Бемо совсем недурно обделывал там свои дела с тех пор, как был там Комендантом. Так как аппетит приходит обычно во время еды, он уже подготавливал огромное состояние, какое составил там позже, и грезил о титулах, что будут настолько же помпезными, насколько его сокровища будут громадными.
/Благородство Месье де Бемо./ Существовал в провинции один дом, носивший его имя, и он очень хотел сделаться ему родственником. Он не мог доказать свое происхождение, разве что со стороны Адама и Евы, если только ради приближения к нашему времени он не обратился бы к Ною, от кого уже он наверняка происходил, точно так же,
Прибыв в Бастилию, я показал мои приказы Бемо, дабы он распорядился открыть мне ворота.

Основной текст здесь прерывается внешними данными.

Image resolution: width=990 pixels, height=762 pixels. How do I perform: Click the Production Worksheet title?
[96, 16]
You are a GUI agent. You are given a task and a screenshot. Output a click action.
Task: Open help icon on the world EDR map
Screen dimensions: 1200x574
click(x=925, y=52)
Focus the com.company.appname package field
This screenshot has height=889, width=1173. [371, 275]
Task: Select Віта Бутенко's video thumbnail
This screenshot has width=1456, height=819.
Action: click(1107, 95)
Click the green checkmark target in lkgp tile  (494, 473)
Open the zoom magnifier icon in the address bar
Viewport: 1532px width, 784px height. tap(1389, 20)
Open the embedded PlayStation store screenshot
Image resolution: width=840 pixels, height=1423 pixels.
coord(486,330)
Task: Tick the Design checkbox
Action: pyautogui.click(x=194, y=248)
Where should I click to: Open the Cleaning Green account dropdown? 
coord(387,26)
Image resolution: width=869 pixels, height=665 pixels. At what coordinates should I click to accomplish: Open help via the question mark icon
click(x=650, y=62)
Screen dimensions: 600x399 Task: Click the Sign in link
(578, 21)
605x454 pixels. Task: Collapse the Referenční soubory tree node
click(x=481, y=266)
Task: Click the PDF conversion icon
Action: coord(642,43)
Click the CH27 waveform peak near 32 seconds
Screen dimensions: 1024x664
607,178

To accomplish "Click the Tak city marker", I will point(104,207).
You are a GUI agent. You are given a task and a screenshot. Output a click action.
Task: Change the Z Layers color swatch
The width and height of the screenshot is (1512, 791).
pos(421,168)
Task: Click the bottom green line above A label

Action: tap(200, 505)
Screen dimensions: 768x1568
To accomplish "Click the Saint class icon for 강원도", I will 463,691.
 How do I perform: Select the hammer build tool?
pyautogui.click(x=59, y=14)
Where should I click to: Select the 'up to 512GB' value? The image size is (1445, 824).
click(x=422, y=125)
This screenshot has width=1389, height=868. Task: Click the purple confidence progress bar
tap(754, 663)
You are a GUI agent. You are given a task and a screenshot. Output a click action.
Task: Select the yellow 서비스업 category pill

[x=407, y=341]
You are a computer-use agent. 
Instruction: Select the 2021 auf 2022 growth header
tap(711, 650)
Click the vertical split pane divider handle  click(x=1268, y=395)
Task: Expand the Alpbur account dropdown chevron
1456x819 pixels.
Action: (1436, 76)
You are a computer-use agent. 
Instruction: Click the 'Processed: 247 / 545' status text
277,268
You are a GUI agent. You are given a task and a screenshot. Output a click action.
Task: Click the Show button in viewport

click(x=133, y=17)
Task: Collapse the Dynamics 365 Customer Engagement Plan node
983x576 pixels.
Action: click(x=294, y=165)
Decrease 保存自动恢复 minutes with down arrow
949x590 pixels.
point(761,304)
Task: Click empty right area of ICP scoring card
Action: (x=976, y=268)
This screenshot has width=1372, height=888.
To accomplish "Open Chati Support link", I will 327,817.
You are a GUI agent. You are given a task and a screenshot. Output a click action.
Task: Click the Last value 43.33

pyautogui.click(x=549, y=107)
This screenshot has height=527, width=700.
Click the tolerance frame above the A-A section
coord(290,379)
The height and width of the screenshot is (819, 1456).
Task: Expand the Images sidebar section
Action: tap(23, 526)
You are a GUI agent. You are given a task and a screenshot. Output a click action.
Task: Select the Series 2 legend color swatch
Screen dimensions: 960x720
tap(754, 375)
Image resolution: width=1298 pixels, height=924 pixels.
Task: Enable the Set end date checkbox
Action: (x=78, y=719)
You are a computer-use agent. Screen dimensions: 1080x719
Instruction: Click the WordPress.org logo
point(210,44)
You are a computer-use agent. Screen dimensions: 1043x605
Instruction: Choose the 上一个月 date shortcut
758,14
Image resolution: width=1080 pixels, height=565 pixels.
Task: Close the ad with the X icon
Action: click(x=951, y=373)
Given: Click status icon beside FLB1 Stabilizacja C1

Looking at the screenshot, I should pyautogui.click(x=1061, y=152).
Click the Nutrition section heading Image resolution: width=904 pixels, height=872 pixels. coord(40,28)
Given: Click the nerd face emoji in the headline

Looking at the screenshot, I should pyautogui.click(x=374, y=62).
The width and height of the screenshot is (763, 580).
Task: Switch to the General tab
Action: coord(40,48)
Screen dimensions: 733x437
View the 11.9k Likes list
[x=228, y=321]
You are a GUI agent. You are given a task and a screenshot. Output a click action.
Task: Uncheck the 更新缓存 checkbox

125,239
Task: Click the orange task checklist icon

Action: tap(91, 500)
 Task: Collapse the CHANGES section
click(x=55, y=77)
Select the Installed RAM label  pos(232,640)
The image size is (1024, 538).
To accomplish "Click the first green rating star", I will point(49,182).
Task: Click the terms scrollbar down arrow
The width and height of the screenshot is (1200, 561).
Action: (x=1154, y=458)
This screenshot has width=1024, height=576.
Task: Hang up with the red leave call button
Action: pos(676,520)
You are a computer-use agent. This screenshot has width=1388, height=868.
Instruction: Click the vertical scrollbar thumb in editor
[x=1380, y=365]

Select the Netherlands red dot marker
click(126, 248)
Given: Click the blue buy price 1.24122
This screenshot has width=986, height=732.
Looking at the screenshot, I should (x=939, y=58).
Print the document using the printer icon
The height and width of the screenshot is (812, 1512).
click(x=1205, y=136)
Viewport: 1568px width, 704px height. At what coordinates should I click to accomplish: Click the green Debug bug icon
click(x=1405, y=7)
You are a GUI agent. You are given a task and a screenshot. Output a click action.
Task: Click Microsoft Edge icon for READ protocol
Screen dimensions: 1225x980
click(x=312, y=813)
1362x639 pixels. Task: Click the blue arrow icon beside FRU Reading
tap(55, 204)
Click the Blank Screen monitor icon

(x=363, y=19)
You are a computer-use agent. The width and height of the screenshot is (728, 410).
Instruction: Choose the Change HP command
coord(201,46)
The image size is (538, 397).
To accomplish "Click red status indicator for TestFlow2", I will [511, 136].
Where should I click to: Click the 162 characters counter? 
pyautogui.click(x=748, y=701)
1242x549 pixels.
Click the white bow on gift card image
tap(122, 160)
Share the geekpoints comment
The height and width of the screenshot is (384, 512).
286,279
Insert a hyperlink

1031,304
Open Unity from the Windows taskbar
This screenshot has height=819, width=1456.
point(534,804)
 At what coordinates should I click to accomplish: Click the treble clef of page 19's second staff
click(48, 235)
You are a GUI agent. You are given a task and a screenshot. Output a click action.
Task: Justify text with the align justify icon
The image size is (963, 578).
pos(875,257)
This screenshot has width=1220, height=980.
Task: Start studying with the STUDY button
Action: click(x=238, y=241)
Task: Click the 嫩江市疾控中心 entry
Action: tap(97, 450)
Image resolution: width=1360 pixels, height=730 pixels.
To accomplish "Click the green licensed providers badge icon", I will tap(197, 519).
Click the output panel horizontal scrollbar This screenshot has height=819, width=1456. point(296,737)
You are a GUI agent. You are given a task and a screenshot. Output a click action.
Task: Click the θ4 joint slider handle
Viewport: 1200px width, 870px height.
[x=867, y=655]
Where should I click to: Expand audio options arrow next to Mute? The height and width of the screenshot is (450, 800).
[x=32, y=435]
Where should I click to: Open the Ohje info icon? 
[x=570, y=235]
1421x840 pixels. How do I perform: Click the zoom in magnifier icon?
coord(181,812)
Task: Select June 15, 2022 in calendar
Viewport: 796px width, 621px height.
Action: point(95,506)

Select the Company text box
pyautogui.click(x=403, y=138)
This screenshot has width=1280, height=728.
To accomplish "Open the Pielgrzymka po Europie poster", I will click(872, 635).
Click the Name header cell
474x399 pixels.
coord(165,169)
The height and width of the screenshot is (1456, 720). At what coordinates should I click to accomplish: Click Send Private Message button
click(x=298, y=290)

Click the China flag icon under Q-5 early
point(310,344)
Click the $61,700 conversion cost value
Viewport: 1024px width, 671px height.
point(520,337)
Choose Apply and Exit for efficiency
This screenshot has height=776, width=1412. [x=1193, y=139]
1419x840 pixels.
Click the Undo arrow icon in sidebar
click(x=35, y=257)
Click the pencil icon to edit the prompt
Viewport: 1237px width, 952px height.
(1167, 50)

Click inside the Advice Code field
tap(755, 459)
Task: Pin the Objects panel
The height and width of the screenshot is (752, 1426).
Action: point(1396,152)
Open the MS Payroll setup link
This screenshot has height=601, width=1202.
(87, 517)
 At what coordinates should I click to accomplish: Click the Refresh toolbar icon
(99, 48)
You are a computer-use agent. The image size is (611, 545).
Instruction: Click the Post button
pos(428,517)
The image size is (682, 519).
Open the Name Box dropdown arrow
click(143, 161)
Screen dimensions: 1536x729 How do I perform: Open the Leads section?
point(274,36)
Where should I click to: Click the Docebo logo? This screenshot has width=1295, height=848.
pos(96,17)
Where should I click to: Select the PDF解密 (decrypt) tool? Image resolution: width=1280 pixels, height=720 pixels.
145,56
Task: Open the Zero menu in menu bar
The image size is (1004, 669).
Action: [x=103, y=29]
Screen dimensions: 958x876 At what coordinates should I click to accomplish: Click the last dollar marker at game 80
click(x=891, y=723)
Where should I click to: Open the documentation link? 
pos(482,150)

/Бемо беспокоится и печалится./ Они совершенно не понравились ему по двум резонам; во-первых, он не должен был иметь никакого надзора над моим пленником, а главное — я привел ему туда малых, будто специально подобранных поближе ласкать Мадам де Бемо, если она соизволит им позволить это делать. Не существовало никакого подбородочника, когда бы даже он был двойным и еще более громадным, чем тот, что она носила, непроницаемого для их неутолимого аппетита. Все это были люди от девятнадцати до двадцати лет, то есть, чудесного возраста для служения Дамам, особенно когда они и не просят ничего иного, как перейти к делу. Хорошо еще, что ему оставили заботу о кухне; сто франков, предоставленные Суперинтенданту на ежедневные расходы, быть может, и утешили бы его за все остальное; но так как это мне надлежало его кормить, от страха, как бы ему не предъявили какой-нибудь иск за скудное питание, Бемо настолько загрустил в течение нескольких дней, что я почти уверился, будто он просто помрет от горя. Между тем, отобранные Комиссары собрались в Арсенале, и всему этому дали наименование Палаты Правосудия. Они были извлечены из множества Трибуналов, одни из одной провинции, другие из другой, как если бы в настоящее время стоял вопрос о суде над человеком, обворовавшим все Королевство, и потребовались люди ото всего Королевства, дабы его осудить.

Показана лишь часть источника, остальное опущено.